**Work order**: Leave out the pictures and retype exactly the lines from the one with "The height and" through the end of the records.

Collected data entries
=== Begin Enclosure ===

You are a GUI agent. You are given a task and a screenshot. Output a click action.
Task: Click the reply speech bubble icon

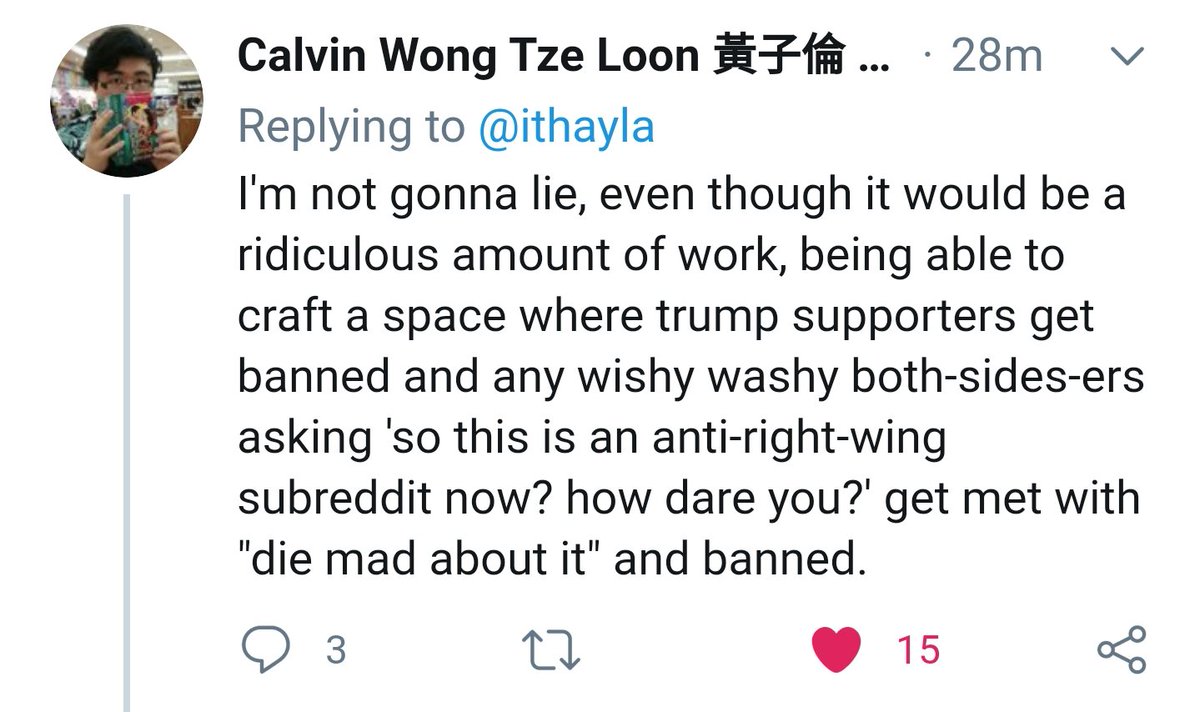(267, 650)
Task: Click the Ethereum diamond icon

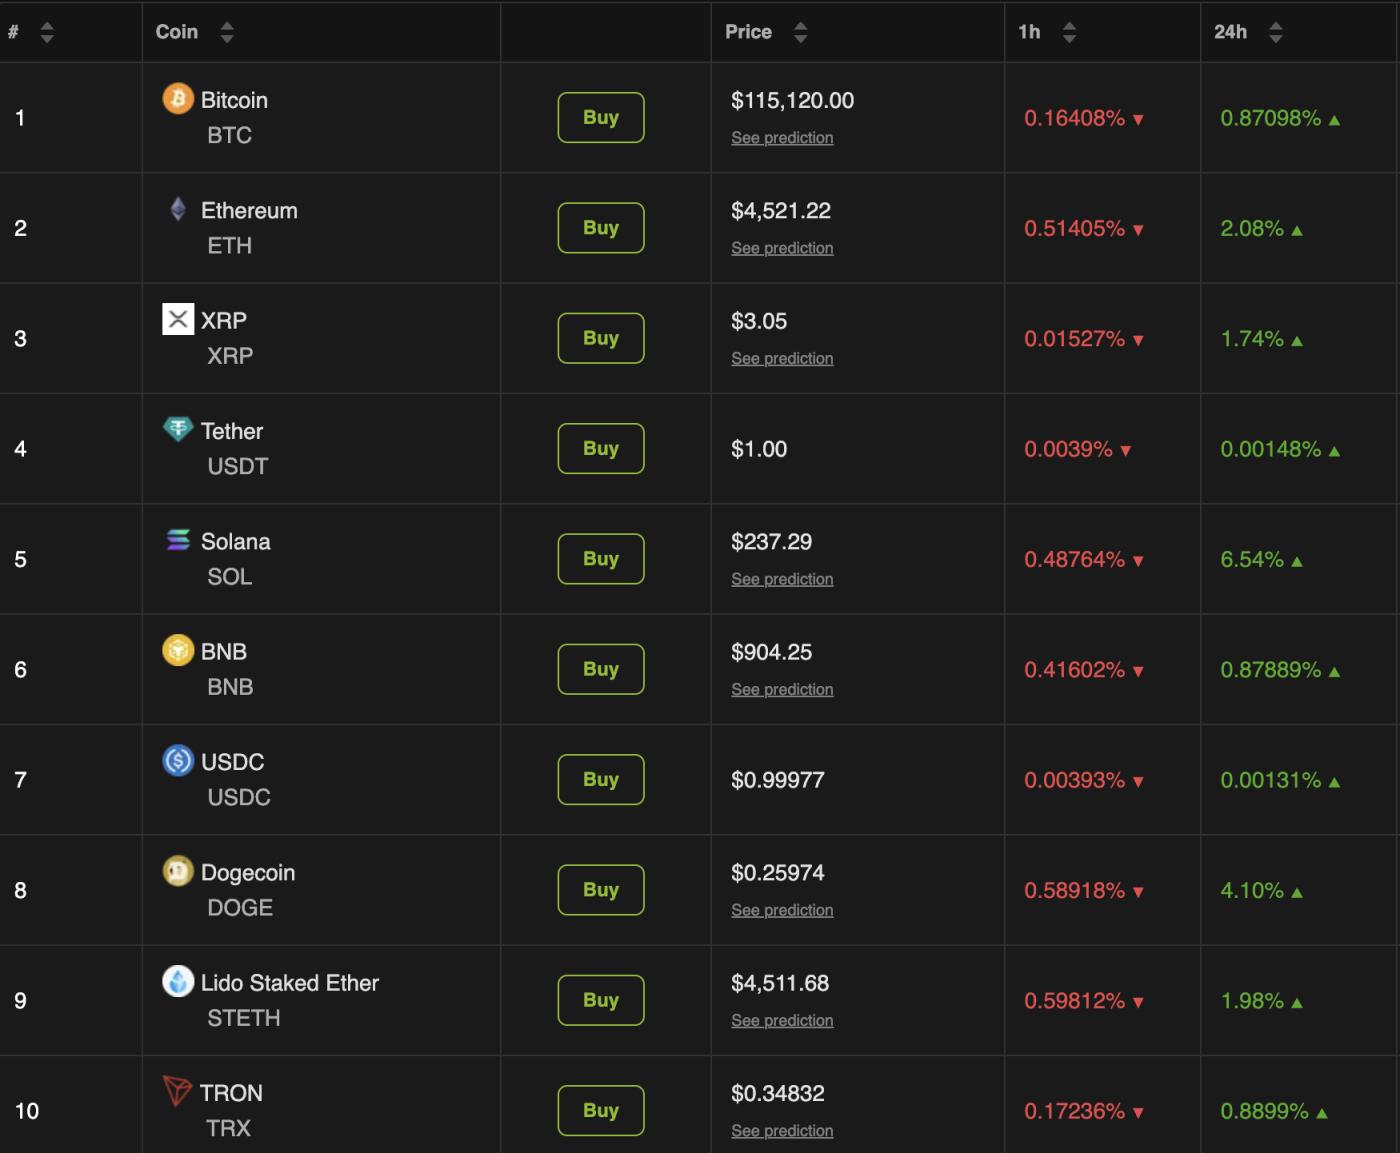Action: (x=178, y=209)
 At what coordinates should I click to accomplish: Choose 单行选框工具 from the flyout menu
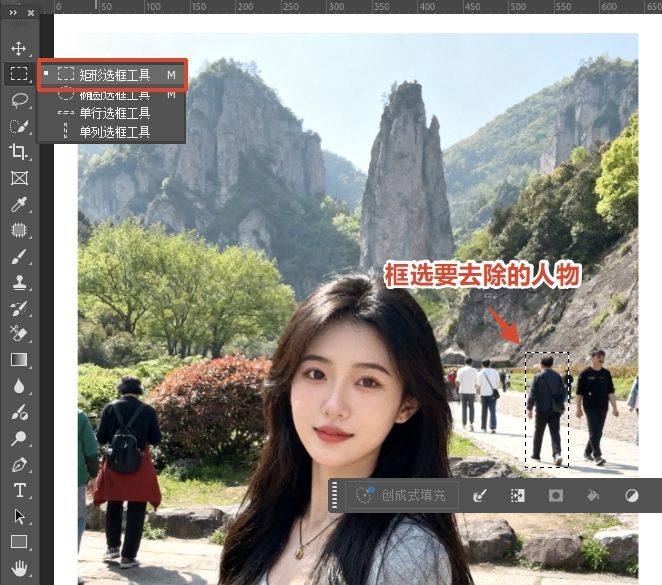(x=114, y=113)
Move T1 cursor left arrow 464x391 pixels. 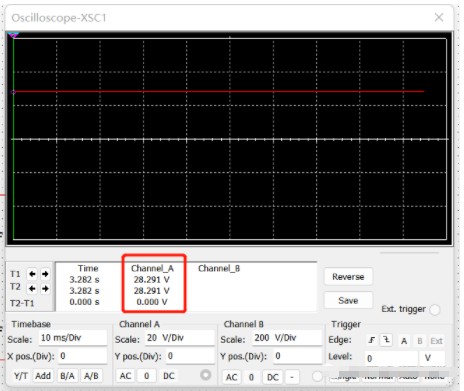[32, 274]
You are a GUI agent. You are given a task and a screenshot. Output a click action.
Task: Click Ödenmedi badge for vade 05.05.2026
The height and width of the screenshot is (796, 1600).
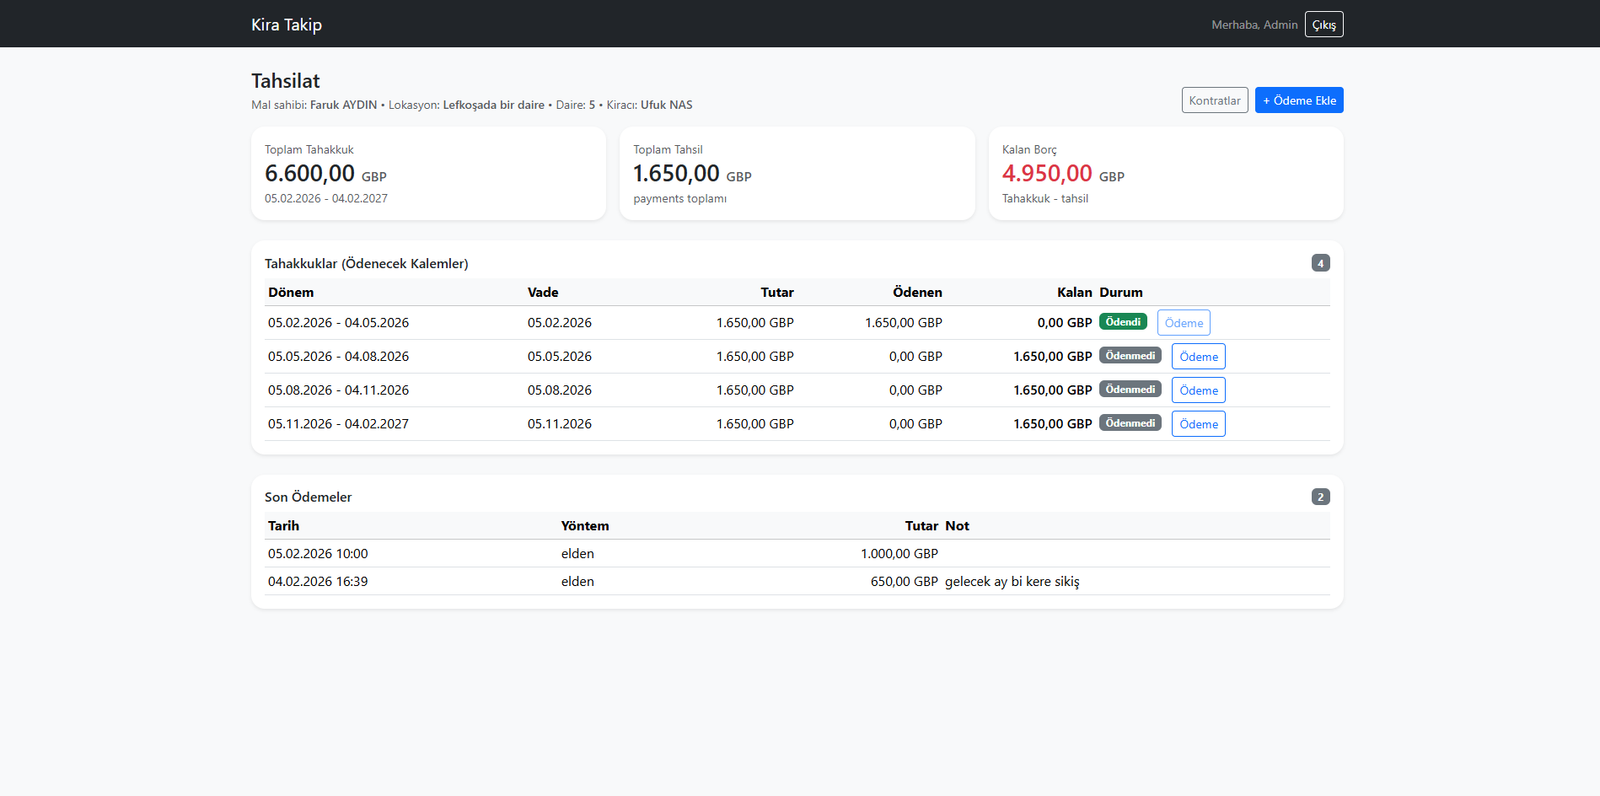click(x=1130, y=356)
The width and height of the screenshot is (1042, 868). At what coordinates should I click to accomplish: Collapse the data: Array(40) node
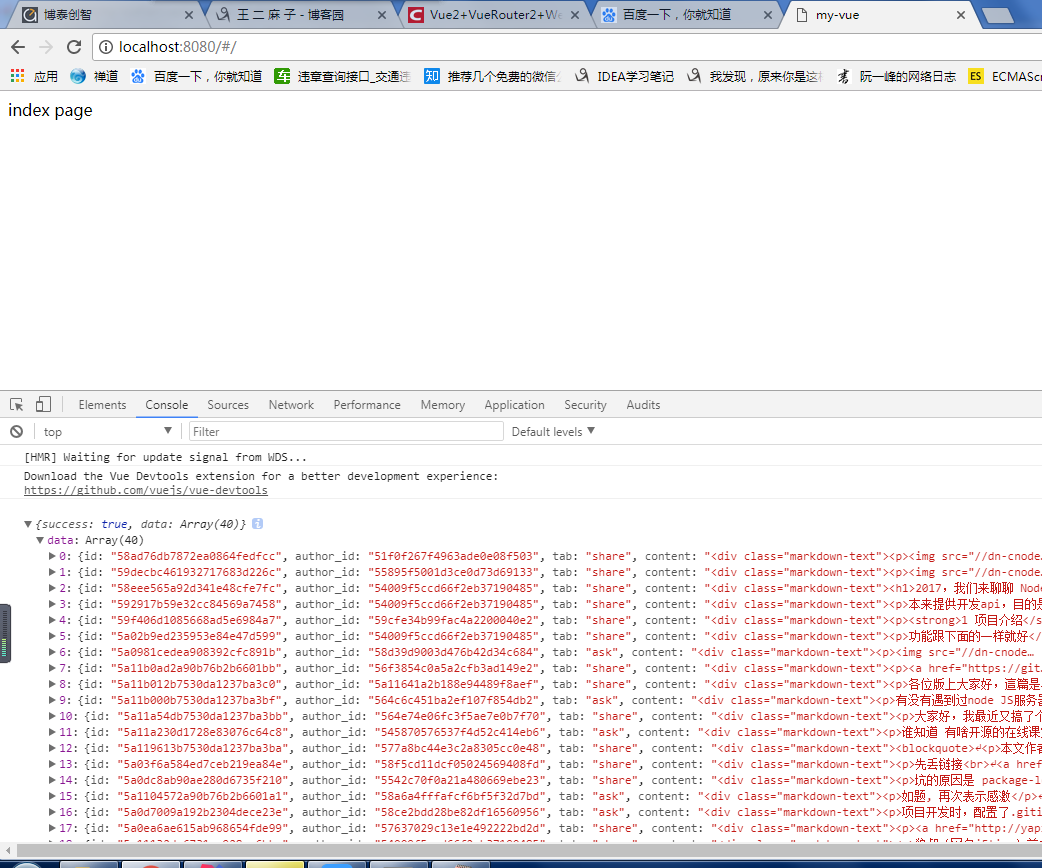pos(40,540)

=== End Enclosure ===

**Task solution**:
The height and width of the screenshot is (796, 1600).
click(x=1130, y=356)
The width and height of the screenshot is (1042, 868). At what coordinates should I click to accomplish: Collapse the data: Array(40) node
pos(40,540)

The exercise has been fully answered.